RECORDS TO PROCESS Start Marker

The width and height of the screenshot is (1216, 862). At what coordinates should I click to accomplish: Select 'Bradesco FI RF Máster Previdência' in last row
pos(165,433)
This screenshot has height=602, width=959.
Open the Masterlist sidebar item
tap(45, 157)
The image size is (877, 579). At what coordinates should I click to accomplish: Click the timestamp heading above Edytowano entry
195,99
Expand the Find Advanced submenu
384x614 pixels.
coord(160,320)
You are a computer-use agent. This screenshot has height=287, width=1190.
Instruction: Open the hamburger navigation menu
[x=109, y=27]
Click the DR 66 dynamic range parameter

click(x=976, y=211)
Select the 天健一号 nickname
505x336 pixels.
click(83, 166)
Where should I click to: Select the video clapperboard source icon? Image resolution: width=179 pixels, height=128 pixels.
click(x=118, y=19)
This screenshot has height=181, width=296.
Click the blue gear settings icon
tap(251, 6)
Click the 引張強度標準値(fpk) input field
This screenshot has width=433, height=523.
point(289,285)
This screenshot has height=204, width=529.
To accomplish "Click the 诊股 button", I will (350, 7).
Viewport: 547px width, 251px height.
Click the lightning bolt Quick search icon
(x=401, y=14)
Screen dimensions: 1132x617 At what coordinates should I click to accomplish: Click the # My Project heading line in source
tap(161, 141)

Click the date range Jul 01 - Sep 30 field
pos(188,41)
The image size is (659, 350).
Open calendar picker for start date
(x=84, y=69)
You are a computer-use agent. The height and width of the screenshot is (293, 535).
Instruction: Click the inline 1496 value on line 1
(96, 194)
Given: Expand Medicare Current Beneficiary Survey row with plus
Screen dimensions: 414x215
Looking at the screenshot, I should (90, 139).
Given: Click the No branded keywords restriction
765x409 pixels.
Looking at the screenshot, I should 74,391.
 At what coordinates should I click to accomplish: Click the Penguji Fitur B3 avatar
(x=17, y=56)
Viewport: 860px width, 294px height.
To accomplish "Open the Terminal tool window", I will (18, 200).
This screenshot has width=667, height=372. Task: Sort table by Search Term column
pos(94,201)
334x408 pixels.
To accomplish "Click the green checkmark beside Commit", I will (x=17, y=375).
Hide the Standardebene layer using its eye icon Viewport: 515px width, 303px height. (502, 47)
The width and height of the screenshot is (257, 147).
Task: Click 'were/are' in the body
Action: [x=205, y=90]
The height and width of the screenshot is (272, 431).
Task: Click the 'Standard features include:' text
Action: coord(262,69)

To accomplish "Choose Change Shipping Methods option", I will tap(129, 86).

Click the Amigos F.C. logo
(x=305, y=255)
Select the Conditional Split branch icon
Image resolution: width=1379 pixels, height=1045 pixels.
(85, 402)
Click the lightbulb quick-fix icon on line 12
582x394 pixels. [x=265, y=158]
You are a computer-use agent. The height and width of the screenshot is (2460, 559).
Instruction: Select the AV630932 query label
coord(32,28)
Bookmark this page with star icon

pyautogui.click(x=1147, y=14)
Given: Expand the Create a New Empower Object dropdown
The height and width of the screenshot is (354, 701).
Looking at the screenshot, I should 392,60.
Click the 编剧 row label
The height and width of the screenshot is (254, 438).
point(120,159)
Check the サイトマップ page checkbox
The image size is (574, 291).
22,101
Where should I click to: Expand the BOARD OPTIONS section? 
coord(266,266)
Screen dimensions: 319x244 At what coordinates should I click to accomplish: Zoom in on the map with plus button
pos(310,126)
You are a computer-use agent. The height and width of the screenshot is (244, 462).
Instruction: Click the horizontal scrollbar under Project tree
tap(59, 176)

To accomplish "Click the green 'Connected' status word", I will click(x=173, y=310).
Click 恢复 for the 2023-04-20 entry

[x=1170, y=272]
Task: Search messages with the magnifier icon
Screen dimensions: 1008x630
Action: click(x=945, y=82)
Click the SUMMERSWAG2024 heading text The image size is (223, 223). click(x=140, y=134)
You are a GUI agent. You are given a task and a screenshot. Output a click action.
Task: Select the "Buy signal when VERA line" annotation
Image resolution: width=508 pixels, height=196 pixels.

RECORDS TO PROCESS End Marker

Keep every word intact and transcribe the records in full.

The width and height of the screenshot is (1216, 862). At what coordinates should I click to accomplish: Select 'Bradesco FI RF Máster Previdência' in last row
pos(165,433)
This screenshot has height=602, width=959.
Open the Masterlist sidebar item
tap(45, 157)
The image size is (877, 579). At what coordinates should I click to accomplish: Click the timestamp heading above Edytowano entry
195,99
Expand the Find Advanced submenu
384x614 pixels.
coord(160,320)
You are a computer-use agent. This screenshot has height=287, width=1190.
Instruction: Open the hamburger navigation menu
[x=109, y=27]
Click the DR 66 dynamic range parameter

click(x=976, y=211)
Select the 天健一号 nickname
505x336 pixels.
click(83, 166)
Where should I click to: Select the video clapperboard source icon? Image resolution: width=179 pixels, height=128 pixels.
click(x=118, y=19)
This screenshot has height=181, width=296.
Click the blue gear settings icon
tap(251, 6)
Click the 引張強度標準値(fpk) input field
This screenshot has width=433, height=523.
point(289,285)
This screenshot has height=204, width=529.
To accomplish "Click the 诊股 button", I will (350, 7).
Viewport: 547px width, 251px height.
Click the lightning bolt Quick search icon
(x=401, y=14)
Screen dimensions: 1132x617 At what coordinates should I click to accomplish: Click the # My Project heading line in source
tap(161, 141)

Click the date range Jul 01 - Sep 30 field
pos(188,41)
The image size is (659, 350).
Open calendar picker for start date
(x=84, y=69)
You are a computer-use agent. The height and width of the screenshot is (293, 535).
Instruction: Click the inline 1496 value on line 1
(96, 194)
Given: Expand Medicare Current Beneficiary Survey row with plus
Screen dimensions: 414x215
Looking at the screenshot, I should (90, 139).
Given: Click the No branded keywords restriction
765x409 pixels.
Looking at the screenshot, I should 74,391.
 At what coordinates should I click to accomplish: Click the Penguji Fitur B3 avatar
(x=17, y=56)
Viewport: 860px width, 294px height.
To accomplish "Open the Terminal tool window", I will (18, 200).
This screenshot has width=667, height=372. Task: Sort table by Search Term column
pos(94,201)
334x408 pixels.
To accomplish "Click the green checkmark beside Commit", I will (x=17, y=375).
Hide the Standardebene layer using its eye icon Viewport: 515px width, 303px height. (502, 47)
The width and height of the screenshot is (257, 147).
Task: Click 'were/are' in the body
Action: [x=205, y=90]
The height and width of the screenshot is (272, 431).
Task: Click the 'Standard features include:' text
Action: coord(262,69)

To accomplish "Choose Change Shipping Methods option", I will tap(129, 86).

Click the Amigos F.C. logo
(x=305, y=255)
Select the Conditional Split branch icon
Image resolution: width=1379 pixels, height=1045 pixels.
(85, 402)
Click the lightbulb quick-fix icon on line 12
582x394 pixels. [x=265, y=158]
You are a computer-use agent. The height and width of the screenshot is (2460, 559).
Instruction: Select the AV630932 query label
coord(32,28)
Bookmark this page with star icon

pyautogui.click(x=1147, y=14)
Given: Expand the Create a New Empower Object dropdown
The height and width of the screenshot is (354, 701).
Looking at the screenshot, I should 392,60.
Click the 编剧 row label
The height and width of the screenshot is (254, 438).
point(120,159)
Check the サイトマップ page checkbox
The image size is (574, 291).
22,101
Where should I click to: Expand the BOARD OPTIONS section? 
coord(266,266)
Screen dimensions: 319x244 At what coordinates should I click to accomplish: Zoom in on the map with plus button
pos(310,126)
You are a computer-use agent. The height and width of the screenshot is (244, 462).
Instruction: Click the horizontal scrollbar under Project tree
tap(59, 176)

To accomplish "Click the green 'Connected' status word", I will click(x=173, y=310).
Click 恢复 for the 2023-04-20 entry

[x=1170, y=272]
Task: Search messages with the magnifier icon
Screen dimensions: 1008x630
Action: click(x=945, y=82)
Click the SUMMERSWAG2024 heading text The image size is (223, 223). click(x=140, y=134)
You are a GUI agent. You are given a task and a screenshot. Output a click action.
Task: Select the "Buy signal when VERA line" annotation
Image resolution: width=508 pixels, height=196 pixels.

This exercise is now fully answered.